One of my favorite lines of dialogue comes from William Shakespeare’s As You Like It: “Sell when you can; you are not for all markets.” Though the line is delivered with sarcasm, it’s as apropos today as it was 400-plus years ago. It provides a useful guide to creative types, too: not everything you do will be of interest to everyone.

Take the Rev. Keith A Gordon’s recent Blues Deluxe: The Joe Bonamassa Buying Guide. Though in their original forms – in magazines and zines, on websites and blogs – Gordon’s reviews of the blues-rock guitarist’s various releases had undeniable value, as a book-form compendium, I’m not sure whom the intended audience is. If you’re enough of a fan to read a whole book of reviews on him, you probably own all the music already.

I have no such quibbles with the latest from the astoundingly prolific Reverend (and I thought I wrote a lot). Broken Record: The Music Industry at War, 2000-2008 is, again, a collection of previously-published essays. And while because of the age of some of these pieces – nearly two decades old now – some of the Rev’s observations are past their sell-by date, taken as a whole, Broken Record provides a deep-dive, incisive look at the turmoil that befell the industry in the wake of Napster and other developments.
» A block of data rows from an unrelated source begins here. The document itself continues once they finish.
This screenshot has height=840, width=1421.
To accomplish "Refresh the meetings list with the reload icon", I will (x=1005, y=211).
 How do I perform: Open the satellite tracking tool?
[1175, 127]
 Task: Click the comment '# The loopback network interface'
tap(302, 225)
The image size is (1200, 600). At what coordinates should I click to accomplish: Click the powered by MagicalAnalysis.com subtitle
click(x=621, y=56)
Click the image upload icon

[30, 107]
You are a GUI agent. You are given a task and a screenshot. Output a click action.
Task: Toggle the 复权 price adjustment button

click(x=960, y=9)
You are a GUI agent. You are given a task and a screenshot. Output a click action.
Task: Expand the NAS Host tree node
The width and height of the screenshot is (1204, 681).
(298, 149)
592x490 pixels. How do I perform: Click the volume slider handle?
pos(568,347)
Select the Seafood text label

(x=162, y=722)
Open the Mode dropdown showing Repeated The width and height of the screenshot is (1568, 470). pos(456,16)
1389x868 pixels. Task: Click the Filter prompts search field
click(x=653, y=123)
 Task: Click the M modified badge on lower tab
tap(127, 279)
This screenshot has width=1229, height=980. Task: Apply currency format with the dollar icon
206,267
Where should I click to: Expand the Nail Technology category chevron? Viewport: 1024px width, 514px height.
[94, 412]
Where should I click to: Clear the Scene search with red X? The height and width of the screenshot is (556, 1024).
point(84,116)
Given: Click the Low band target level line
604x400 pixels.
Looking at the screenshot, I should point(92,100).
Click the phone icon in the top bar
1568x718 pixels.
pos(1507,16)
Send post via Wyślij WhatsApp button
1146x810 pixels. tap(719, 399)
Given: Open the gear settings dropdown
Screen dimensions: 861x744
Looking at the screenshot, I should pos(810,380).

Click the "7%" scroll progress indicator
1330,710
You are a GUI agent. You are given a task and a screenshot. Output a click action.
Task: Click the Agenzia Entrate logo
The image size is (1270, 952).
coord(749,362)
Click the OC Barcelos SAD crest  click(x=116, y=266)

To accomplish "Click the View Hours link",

Far more often than not, these essays demonstrate that Gordon had a keen sense of what was happening, why it was happening and – had anyone bothered to ask him back then – many suggestions as to how the industry could have turned things back in its favor. Occasionally he misses the mark, but most times Gordon is dead-on with his analysis and prescriptions. That fact is borne out when one realizes that the music business eventually (and when faced with dwindling options) put into place some of the very ideas he suggested decades ago.

If you’re someone who looks at the current state of the music business and wonders how it got that way, Broken Record offers up a kind of time capsule look at the issues that roiled the industry. Recommended.